**Problem description**
Only the lines from the one that contains "1316x915 pixels." through the end of the entries, both included, should be transcribed, exactly and without pictures.

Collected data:
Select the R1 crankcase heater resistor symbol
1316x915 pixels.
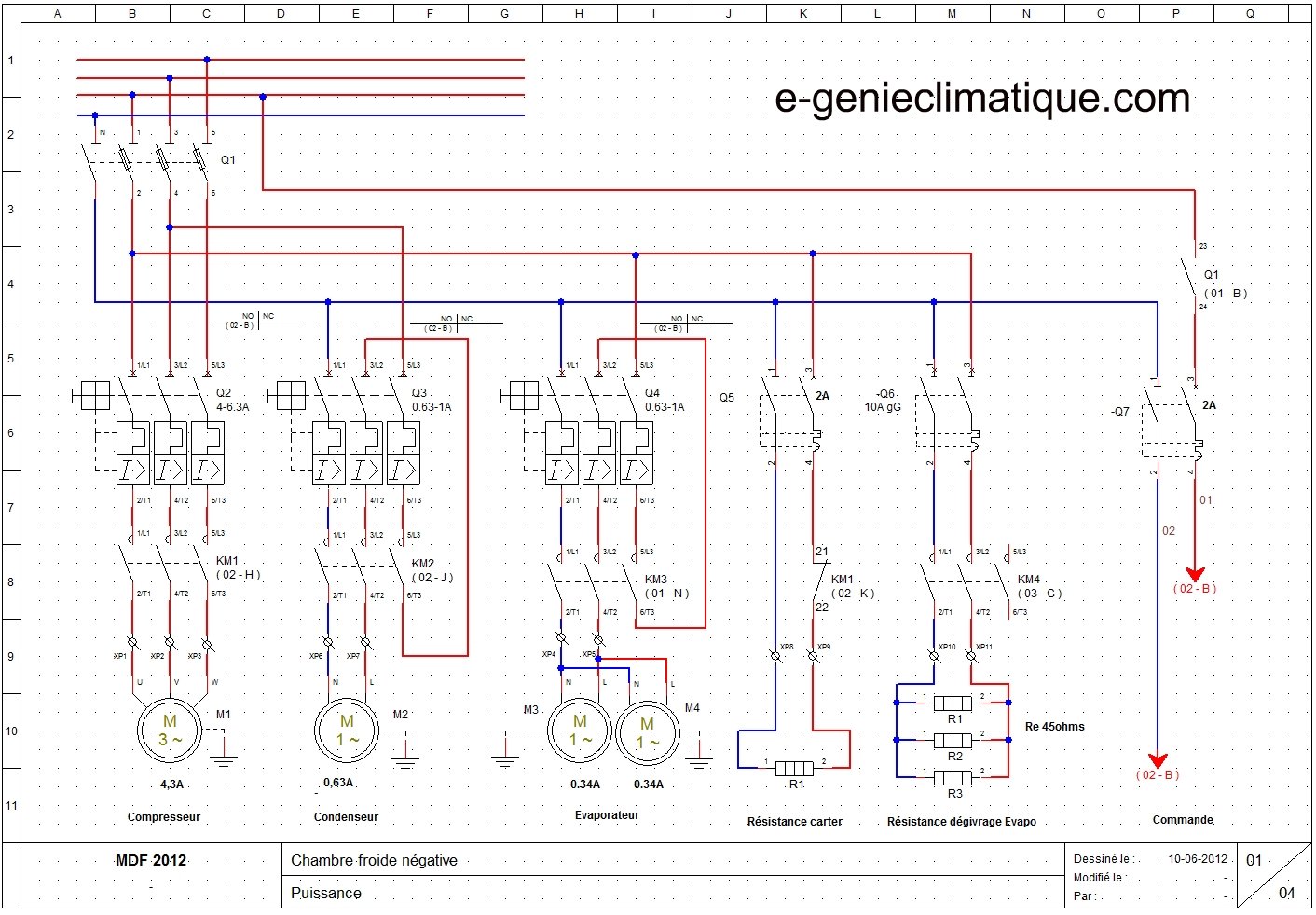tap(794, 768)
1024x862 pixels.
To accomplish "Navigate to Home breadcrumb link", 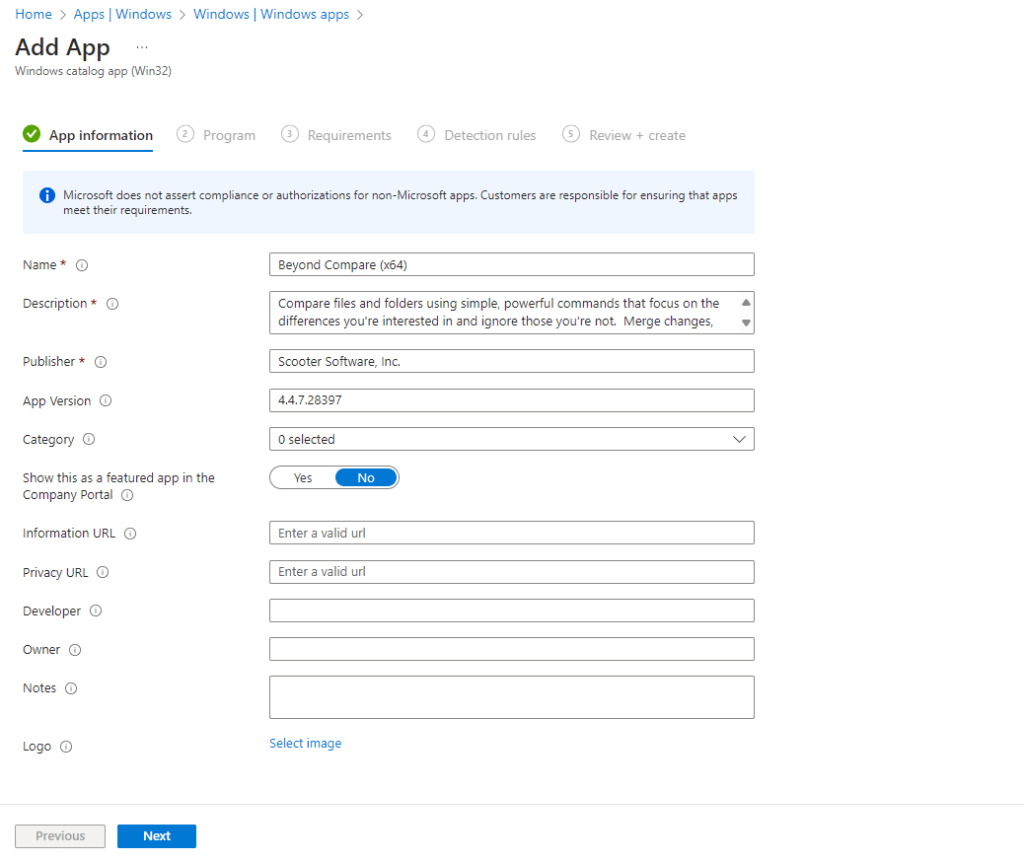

**Exercise response**
1316x915 pixels.
tap(794, 768)
1024x862 pixels.
To accomplish "Navigate to Home breadcrumb link", 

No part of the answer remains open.